Artigo: Cuidado com o bumerangue na saúde
Por Antonio Penteado Mendonça, no Estadão
Na semana passada eu respondi ao diretor executivo do
Procon-SP, Dr. Fernando Capez, que o reajuste dos planos de saúde privados
poderia se transformar num bumerangue, que volta contra a cabeça de quem o
arremessou. O tema é muito delicado, e existe a possibilidade de acontecer mais
rapidamente do que se pensa.
Não estou colocando em xeque a metodologia da Agência
Nacional de Saúde Suplementar (ANS). Ela seguiu as regras estabelecidas e
aplicou o reajuste negativo resultante da equação. Até aí tudo bem, se
estivéssemos num momento normal.
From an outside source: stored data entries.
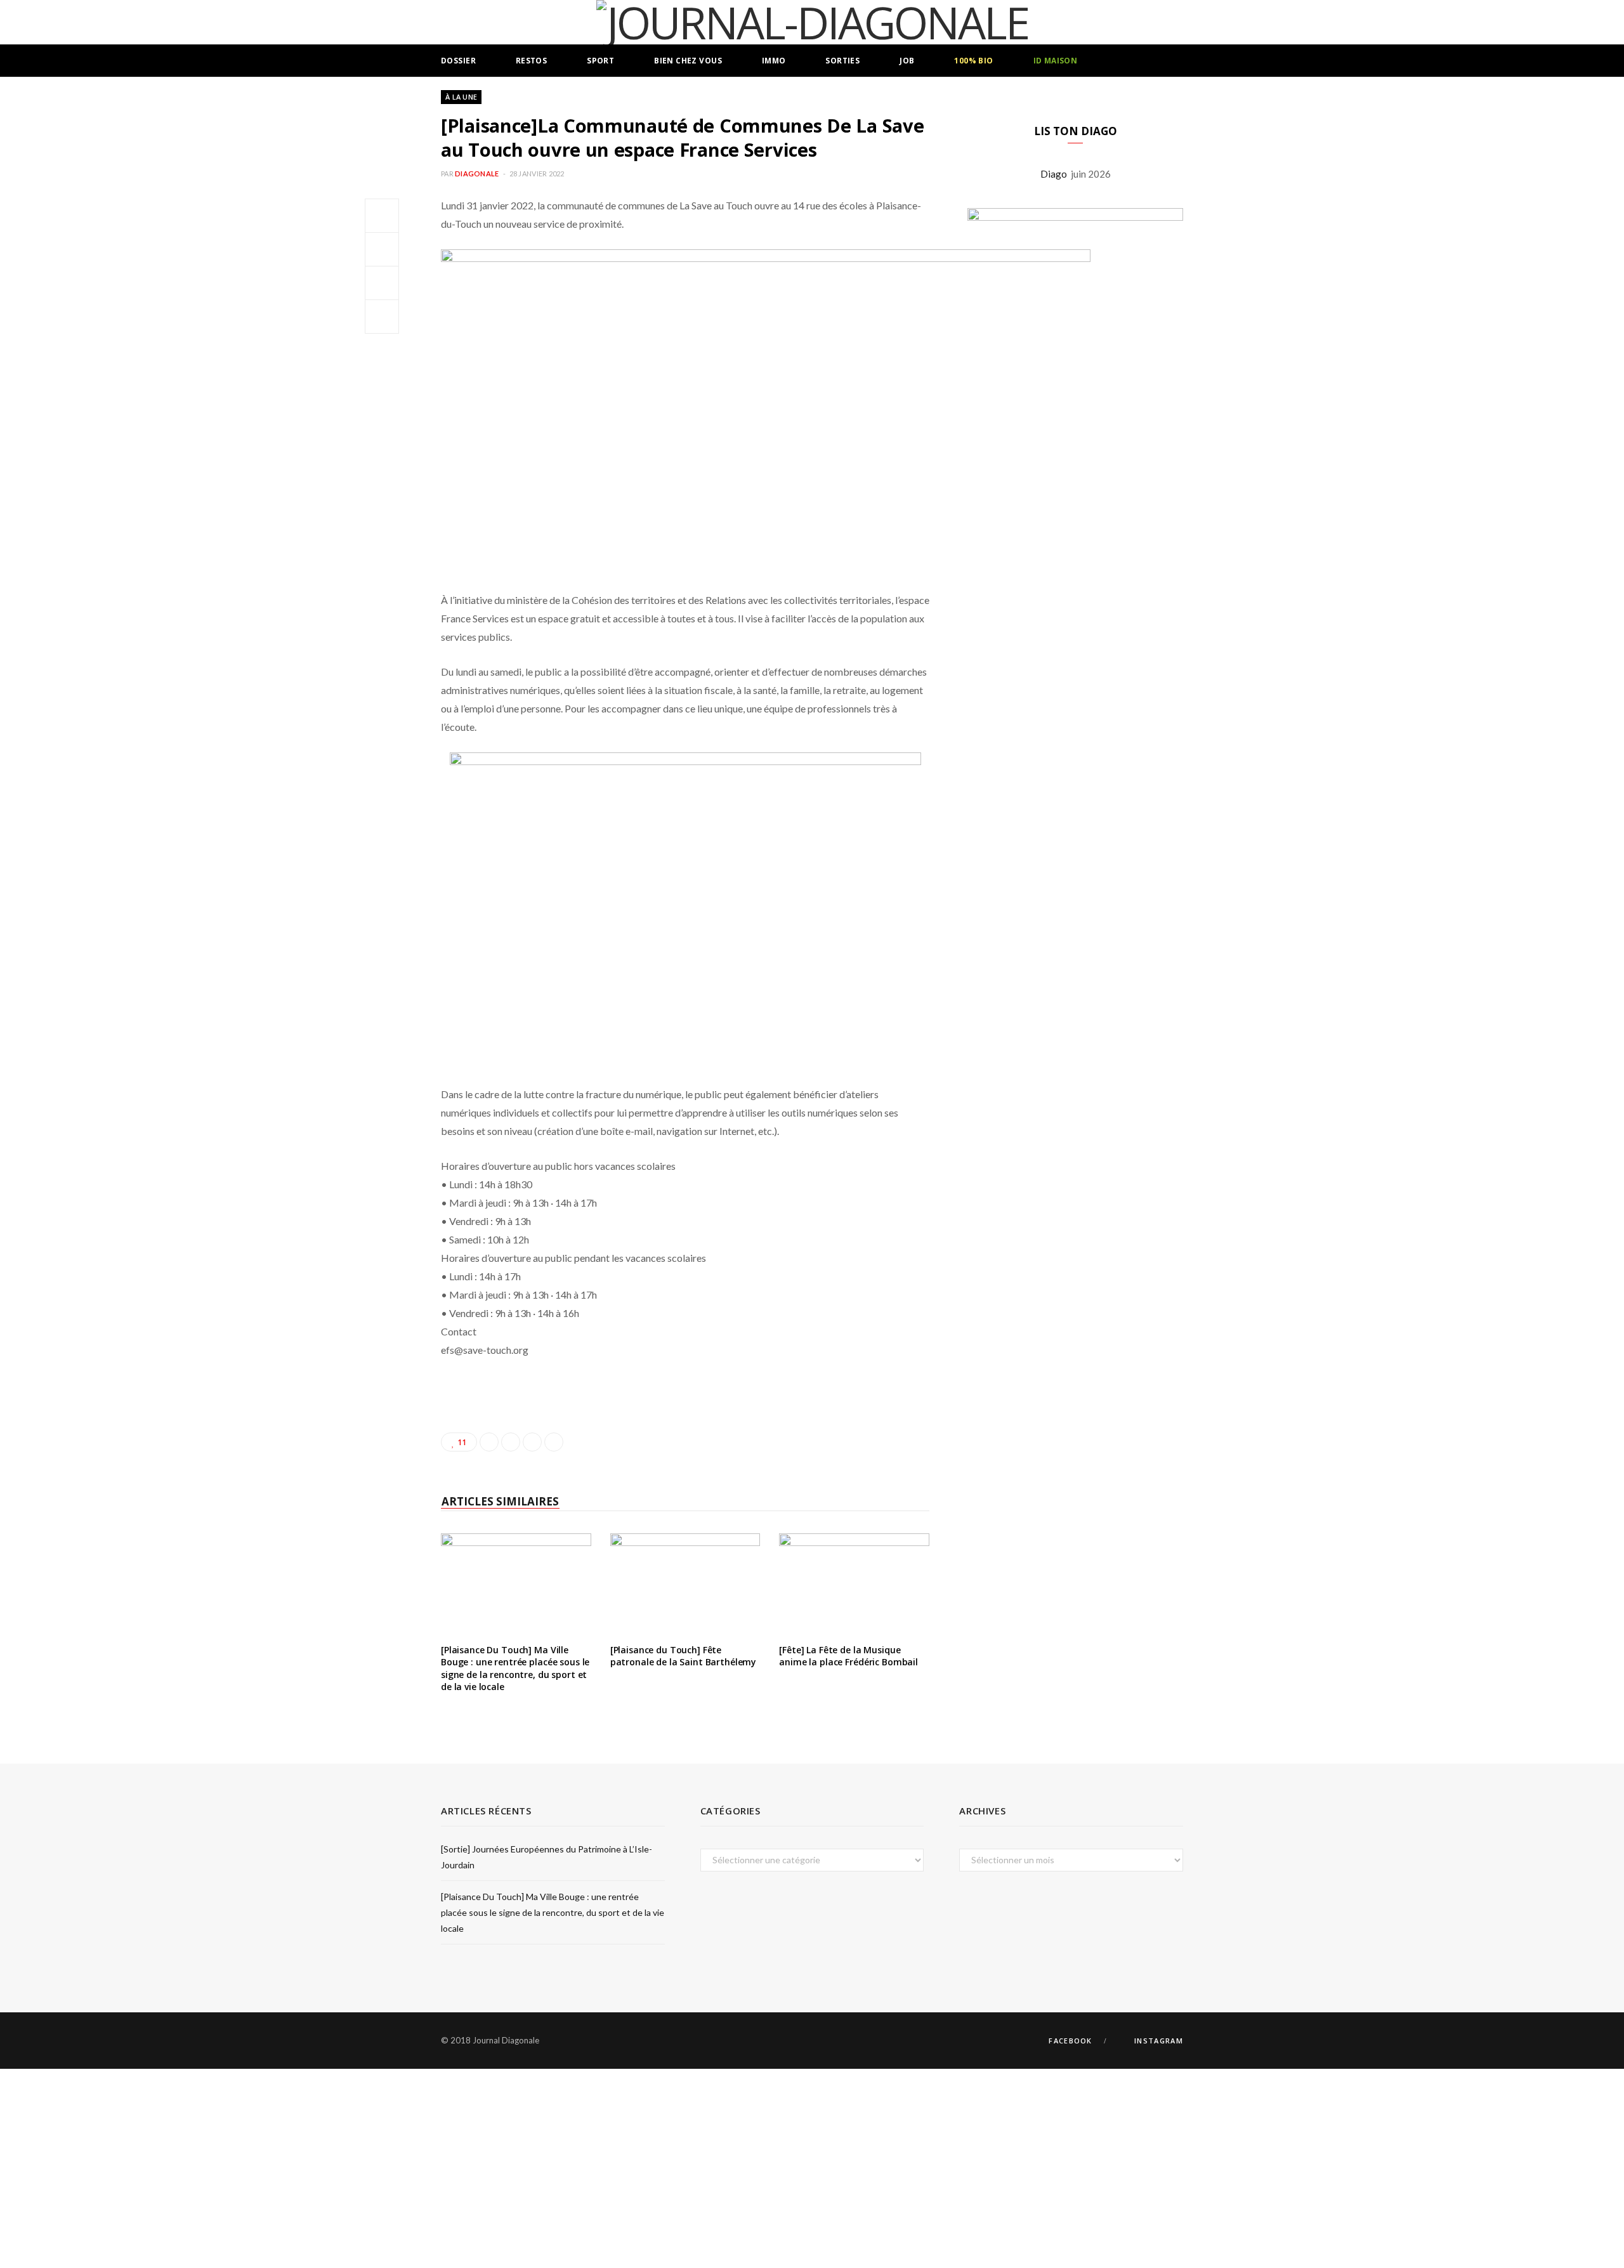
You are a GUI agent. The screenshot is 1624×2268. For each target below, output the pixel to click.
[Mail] (382, 316)
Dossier (458, 60)
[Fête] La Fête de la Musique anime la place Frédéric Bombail (848, 1656)
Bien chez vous (688, 60)
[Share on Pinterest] (553, 1442)
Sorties (842, 60)
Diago (1055, 174)
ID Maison (1055, 60)
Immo (774, 60)
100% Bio (973, 60)
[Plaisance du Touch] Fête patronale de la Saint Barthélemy (683, 1656)
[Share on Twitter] (382, 249)
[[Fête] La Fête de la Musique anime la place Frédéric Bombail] (854, 1583)
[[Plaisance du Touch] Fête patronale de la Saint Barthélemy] (685, 1583)
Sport (600, 60)
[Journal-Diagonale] (812, 22)
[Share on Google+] (532, 1442)
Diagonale (477, 173)
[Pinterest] (382, 283)
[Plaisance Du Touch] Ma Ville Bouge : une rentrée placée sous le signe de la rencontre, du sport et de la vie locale (515, 1668)
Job (907, 60)
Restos (531, 60)
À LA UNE (461, 97)
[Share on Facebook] (382, 216)
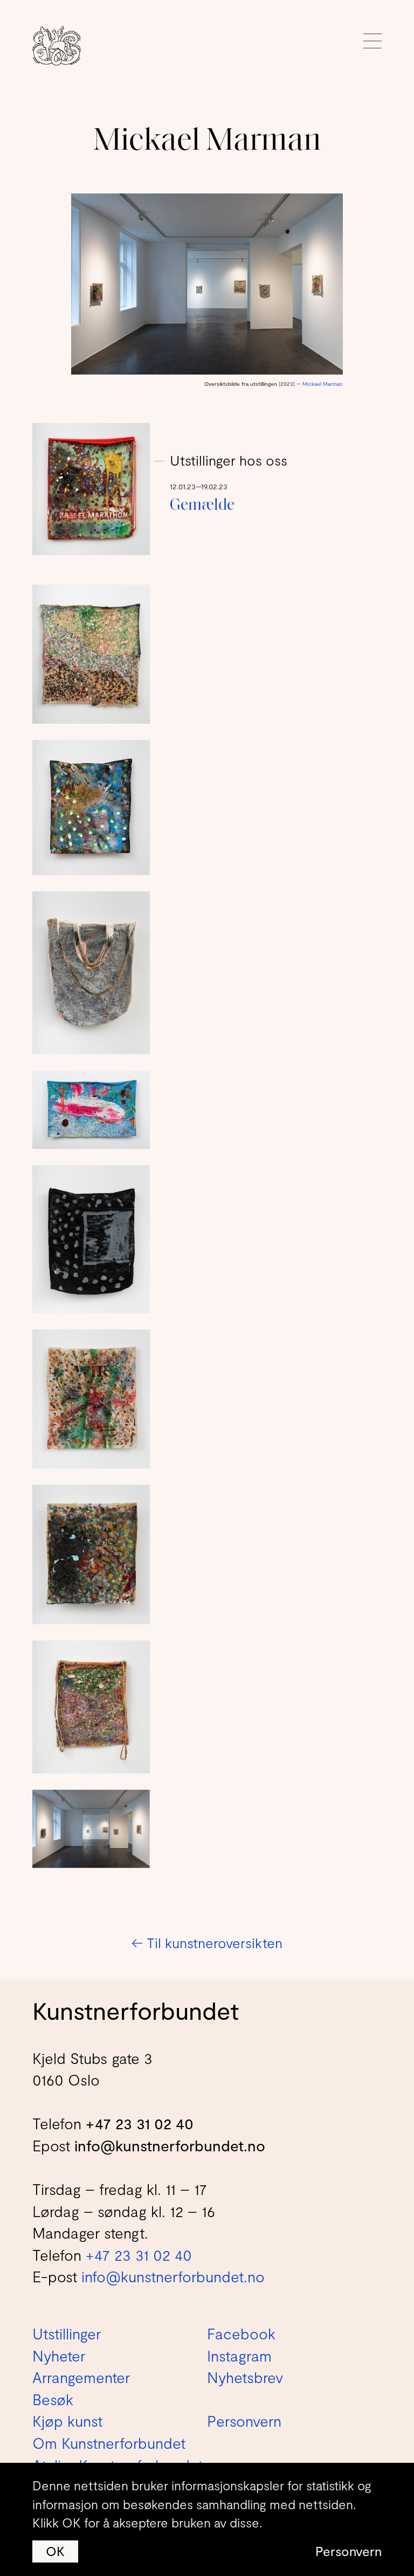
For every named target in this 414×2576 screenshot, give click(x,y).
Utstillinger (66, 2333)
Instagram (239, 2355)
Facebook (241, 2333)
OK (55, 2551)
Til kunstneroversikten (207, 1942)
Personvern (348, 2551)
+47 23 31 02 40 (140, 2123)
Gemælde (202, 505)
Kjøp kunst (67, 2421)
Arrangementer (81, 2377)
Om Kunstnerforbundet (108, 2443)
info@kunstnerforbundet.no (169, 2145)
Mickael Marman (322, 383)
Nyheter (58, 2355)
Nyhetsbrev (245, 2377)
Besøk (52, 2399)
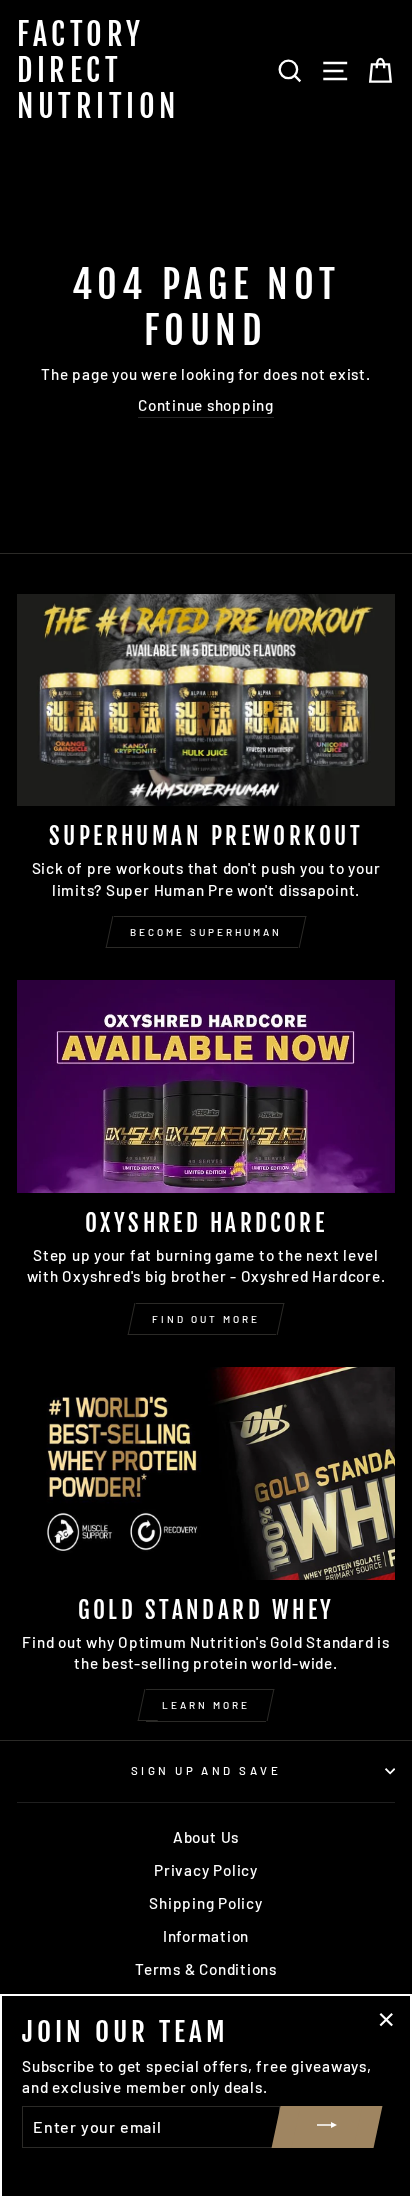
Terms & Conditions (206, 1969)
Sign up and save (206, 1770)
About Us (206, 1837)
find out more (206, 1319)
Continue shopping (206, 405)
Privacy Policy (206, 1870)
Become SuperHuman (206, 932)
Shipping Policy (205, 1903)
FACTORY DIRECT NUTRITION (98, 70)
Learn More (206, 1705)
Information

Acontece que não estamos, e o resultado da
conta da ANS reflete as distorções decorrentes da pandemia e seu impacto sobre
a sociedade brasileira.
Ao longo de 2020, houve uma retração no uso dos planos de
saúde privados. Em função do medo da covid-19, as pessoas deixaram de usar seus
planos, postergando consultas, tratamentos e cirurgias não emergenciais que,
numa época normal, teriam sido realizados dentro da rotina, cobrando dos planos
de saúde privados os custos diários de sua operação.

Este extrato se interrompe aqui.